About 10 minutes in, one of the AI hosts confidently stated: "Russ has had his gallbladder removed."
I've never had my gallbladder removed.
This is a problem.
Not because it's funny (it is) but because it's the most important thing about using AI for medical stuff: it will confidently tell you things that are completely wrong.
NotebookLM did that thing that AI does really well: it sounded authoritative. It wasn't hedging. It wasn't saying "it appears that..." or "the documents suggest..." It was just stating it as fact.
I checked. I looked through all the documents. There's no mention of a gallbladder removal anywhere. NotebookLM made it up. Or more accurately, it hallucinated a connection between something in my medical records and a non-existent procedure. Maybe it saw "bile" somewhere and made an assumption. Maybe it's just making shit up. I genuinely don't know.
The useful bit
Here's the thing though: the sheer volume of medical data in my files is genuinely impossible to manage manually. I've got 100+ pages per year. Six years in. That's 600+ pages. I can't read that every morning and keep it in my head. My chemo brain especially can't.
So AI solving that problem actually matters. It's just that I need to verify what it tells me, because the confidence is not correlated with accuracy. At all.
The Strategy
When using AI for medical stuff, the approach has to be:
- Use it for speed. Get the AI to summarise, search, and present information quickly.
- Verify everything. If it says something important, check the source document. Always.
- Use it for pattern spotting, not diagnosis. "Have my A1C numbers been going up?" is a good question. "Do I have diabetes?" is not.
- Don't act on AI conclusions alone. If NotebookLM finds a pattern or inconsistency, that's worth asking your doctor about. It's not a diagnosis.
Why I'm Still Using It
Because the problem it solves is real, even if the solution is imperfect.

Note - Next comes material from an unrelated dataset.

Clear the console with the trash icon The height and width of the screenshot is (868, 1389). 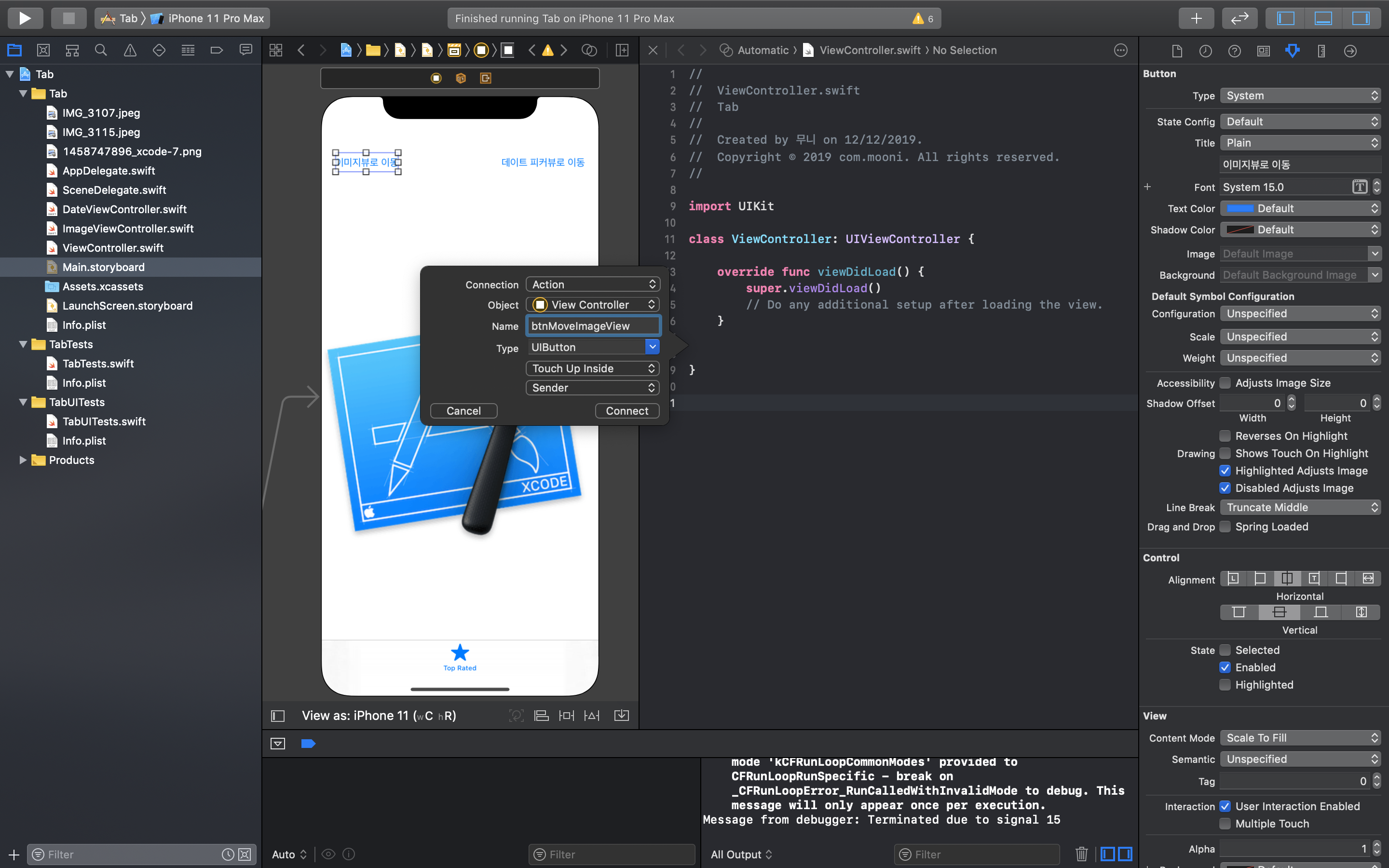pos(1081,854)
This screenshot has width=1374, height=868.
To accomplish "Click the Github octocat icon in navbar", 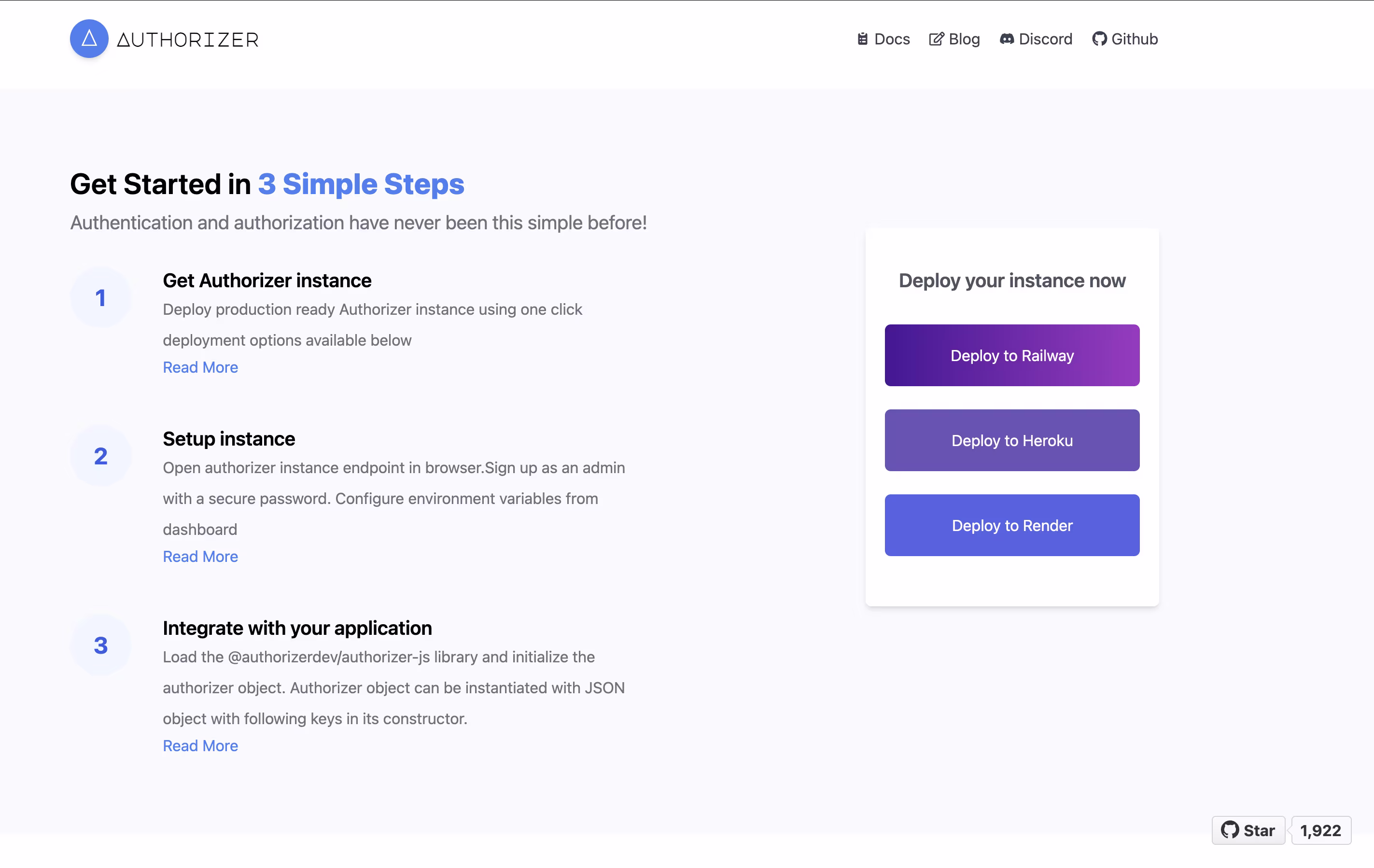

Without AI, I've got 600 pages of medical information that I can't remember, can't search, and can't easily understand. With AI, even with the hallucinations, I can ask questions and get pointed in the right direction. Then I verify with the actual documents.
It's like having a very smart but slightly drunk medical assistant. They're enthusiastic, they'll help you find things, they can spot patterns. But you wouldn't let them make actual decisions.
My gallbladder remains firmly where it was born, thanks very much to my own fact-checking.
The Takeaway
AI is genuinely useful for managing medical information. But the confidence with which it presents information is not a measure of its accuracy. Train yourself to verify. Always ask to see the source. And maybe, just maybe, don't believe the audio summary when it tells you something you're pretty sure didn't happen.
Because I'd quite like to know where this phantom gallbladder surgery came from.